There are myriad examples to see, once you type a positive adjective and the words “text css” into Google.
Yet, we still live in a world where text too often is served up as an image, and a poorly chosen, lossy image format is used. The format I am referring to is JPEG, and, due to its lossy nature, it will generally leave text with artefacts, or blurriness.
This case I saw this morning was from the website of Australia’s federal Liberal party on the launch of a book by its leader.
(Screenshot by Chris Duckett/TechRepublic)
There is no reason that text such as this needs to be on an image, but if it had to be an image, then at the bare minimum it should use a lossless image format, such as PNG, that will render the text correctly.
Below is a comparison of a trio of screenshots taken of 50 years of tours by The Rolling Stones; on the left is a PNG, in the middle is a JPEG exported at 90 percent quality, and on the right is a JPEG exported at 100 percent quality.
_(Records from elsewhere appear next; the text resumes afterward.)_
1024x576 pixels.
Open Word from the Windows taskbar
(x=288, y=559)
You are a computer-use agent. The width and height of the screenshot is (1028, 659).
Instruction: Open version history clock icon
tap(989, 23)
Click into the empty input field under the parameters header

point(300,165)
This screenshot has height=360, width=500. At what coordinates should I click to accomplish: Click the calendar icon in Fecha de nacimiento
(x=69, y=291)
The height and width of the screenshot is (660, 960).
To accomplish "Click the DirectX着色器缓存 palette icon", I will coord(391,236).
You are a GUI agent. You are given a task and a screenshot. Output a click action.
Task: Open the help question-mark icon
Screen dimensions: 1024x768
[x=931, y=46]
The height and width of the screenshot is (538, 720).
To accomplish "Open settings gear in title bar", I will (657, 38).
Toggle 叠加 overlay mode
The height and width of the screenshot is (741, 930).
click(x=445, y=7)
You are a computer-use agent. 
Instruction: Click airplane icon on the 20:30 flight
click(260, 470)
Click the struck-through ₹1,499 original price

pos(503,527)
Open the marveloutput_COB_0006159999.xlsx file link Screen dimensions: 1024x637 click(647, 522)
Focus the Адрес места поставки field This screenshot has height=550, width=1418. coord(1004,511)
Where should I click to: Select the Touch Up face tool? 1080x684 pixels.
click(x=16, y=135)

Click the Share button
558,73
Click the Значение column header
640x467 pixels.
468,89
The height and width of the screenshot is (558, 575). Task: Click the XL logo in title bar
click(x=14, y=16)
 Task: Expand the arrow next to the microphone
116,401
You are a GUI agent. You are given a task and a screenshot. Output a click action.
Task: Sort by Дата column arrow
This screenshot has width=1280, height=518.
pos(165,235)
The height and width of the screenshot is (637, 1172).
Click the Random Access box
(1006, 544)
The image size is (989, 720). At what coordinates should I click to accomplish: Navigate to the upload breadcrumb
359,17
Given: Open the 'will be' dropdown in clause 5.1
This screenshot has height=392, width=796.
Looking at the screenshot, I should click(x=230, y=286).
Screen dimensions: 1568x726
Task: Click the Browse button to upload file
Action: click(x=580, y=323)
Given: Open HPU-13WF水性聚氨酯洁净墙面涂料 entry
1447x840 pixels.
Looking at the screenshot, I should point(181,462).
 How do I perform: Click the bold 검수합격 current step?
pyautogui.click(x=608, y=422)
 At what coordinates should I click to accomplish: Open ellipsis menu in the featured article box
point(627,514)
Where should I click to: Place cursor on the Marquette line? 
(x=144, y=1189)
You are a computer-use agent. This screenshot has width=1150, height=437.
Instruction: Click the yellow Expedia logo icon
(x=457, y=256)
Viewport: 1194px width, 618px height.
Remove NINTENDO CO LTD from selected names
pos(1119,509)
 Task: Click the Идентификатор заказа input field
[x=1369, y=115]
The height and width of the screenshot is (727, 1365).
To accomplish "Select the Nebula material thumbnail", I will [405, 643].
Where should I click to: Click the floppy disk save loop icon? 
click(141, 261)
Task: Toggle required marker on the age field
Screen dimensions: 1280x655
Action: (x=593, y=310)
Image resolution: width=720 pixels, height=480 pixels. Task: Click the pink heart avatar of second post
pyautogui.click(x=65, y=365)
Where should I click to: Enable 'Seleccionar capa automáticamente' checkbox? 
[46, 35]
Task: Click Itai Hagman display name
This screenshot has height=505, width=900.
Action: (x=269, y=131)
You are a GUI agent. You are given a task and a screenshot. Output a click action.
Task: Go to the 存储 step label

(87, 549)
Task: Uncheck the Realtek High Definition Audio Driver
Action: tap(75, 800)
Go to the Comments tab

Below the images is the status bar of the image viewer, which shows the zoom level and size of the images.
To see artefacts properly, I recommend loading the full sized image and zooming in.
(Screenshots by Chris Duckett/TechRepublic)
The 90 percent JPEG has clear artefacts introduced, and the 100 percent JPEG is fine in quality, but clocks in at almost double the file size of the PNG: 200.4KB versus 96.7KB.
PNG is the obvious choice for images containing text, and it’s a shame that blurry JPEGed text continues to be a hindrance to readability on today’s internet.
Don’t trust the first result returned, and do some testing
Back to the the page on the Stones tours, it’s a good example of why a little domain knowledge can go a long way, and why you shouldn’t necessarily trust the first result returned by a geo database.
Check out the path the Stones took that year: Sydney, Brisbane, Adelaide, St Kilda, Wellington, Auckland; and look at which Wellington has been mapped. I hope the fans in rural New South Wales loved it.
And before you think it’s some regional mistake, even New York gets the treatment, too.